Records from a data collection:
□ □ □ □ □ □ □

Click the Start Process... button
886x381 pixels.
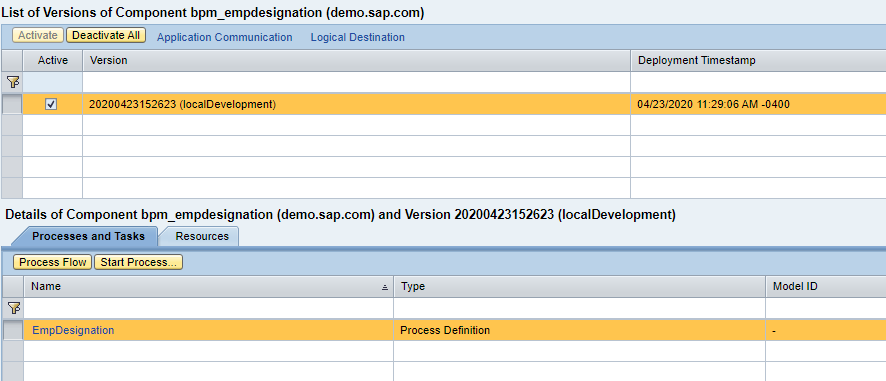[138, 262]
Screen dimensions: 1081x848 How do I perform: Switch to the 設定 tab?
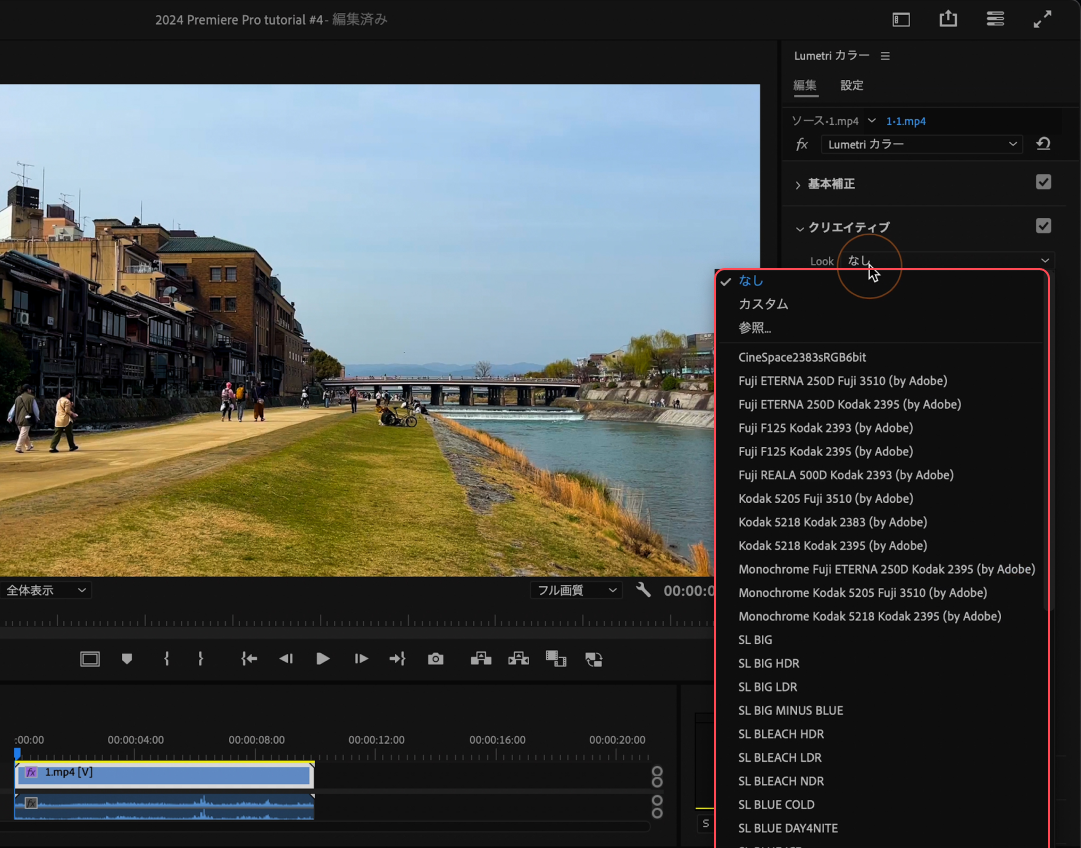tap(851, 86)
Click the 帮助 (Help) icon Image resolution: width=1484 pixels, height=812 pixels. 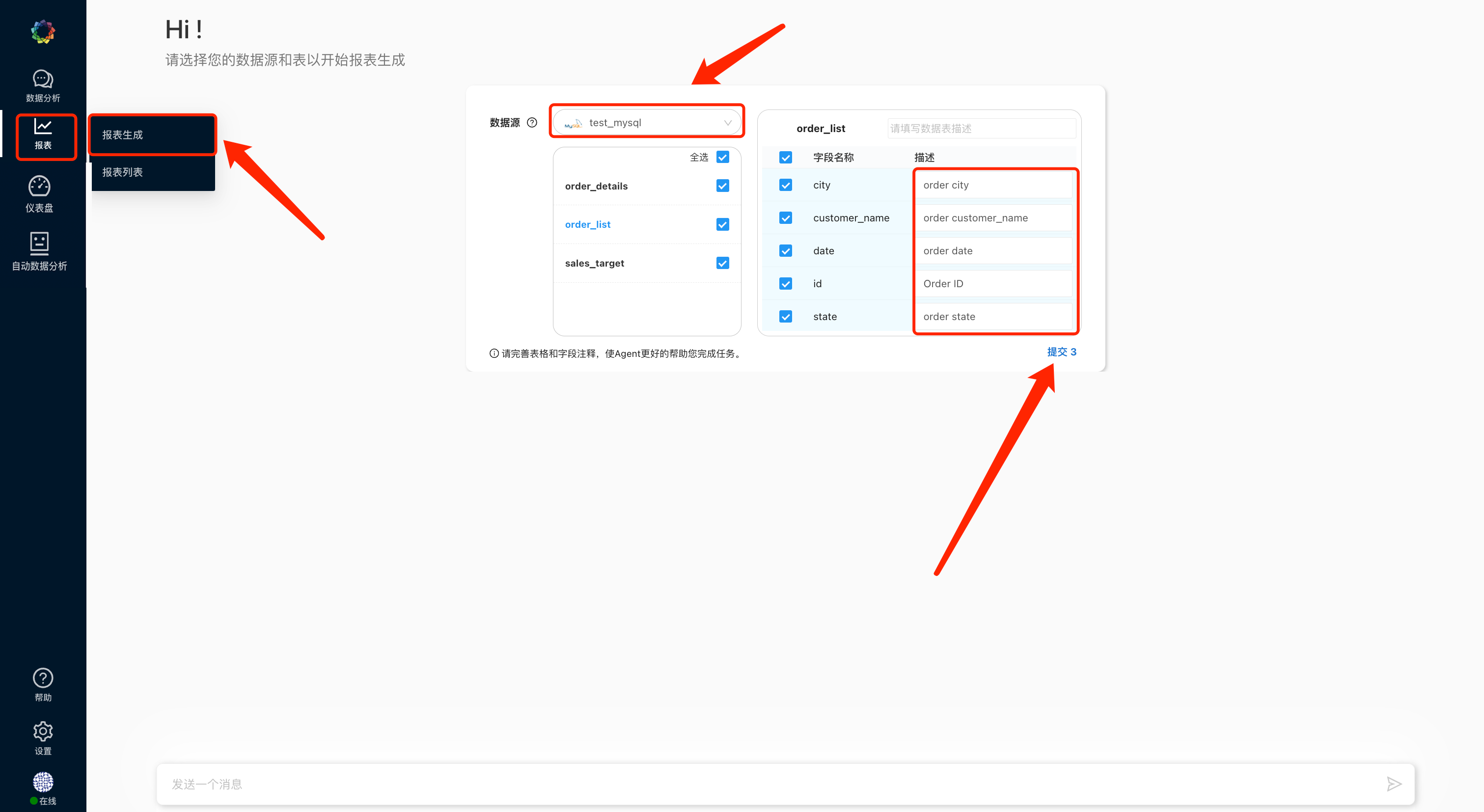[x=43, y=679]
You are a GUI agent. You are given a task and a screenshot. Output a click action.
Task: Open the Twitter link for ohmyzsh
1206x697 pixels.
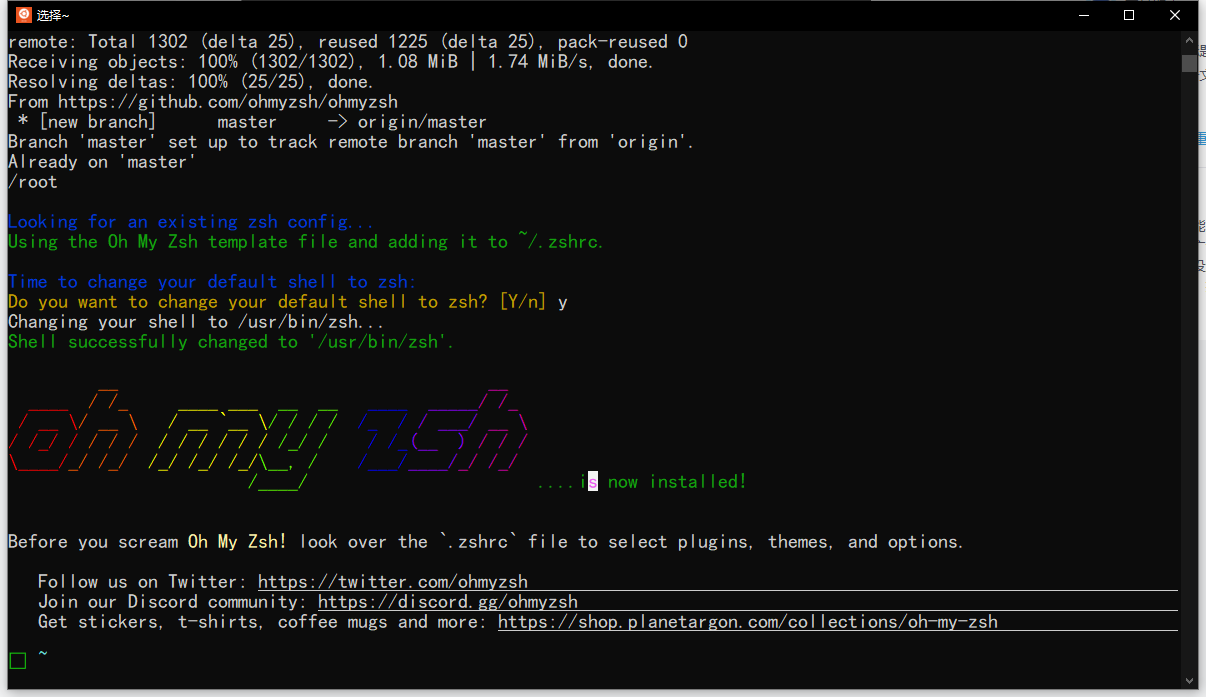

□ □ □ □ □ □ □

▸ What you need to do:
Update the lines from the one containing "You are a GUI" through the end of the records by replacing "Twitter" with "GitHub" and leaving everything else unchanged. Omit the pictures from your answer.

▸ Final result:
You are a GUI agent. You are given a task and a screenshot. Output a click action.
Task: Open the GitHub link for ohmyzsh
1206x697 pixels.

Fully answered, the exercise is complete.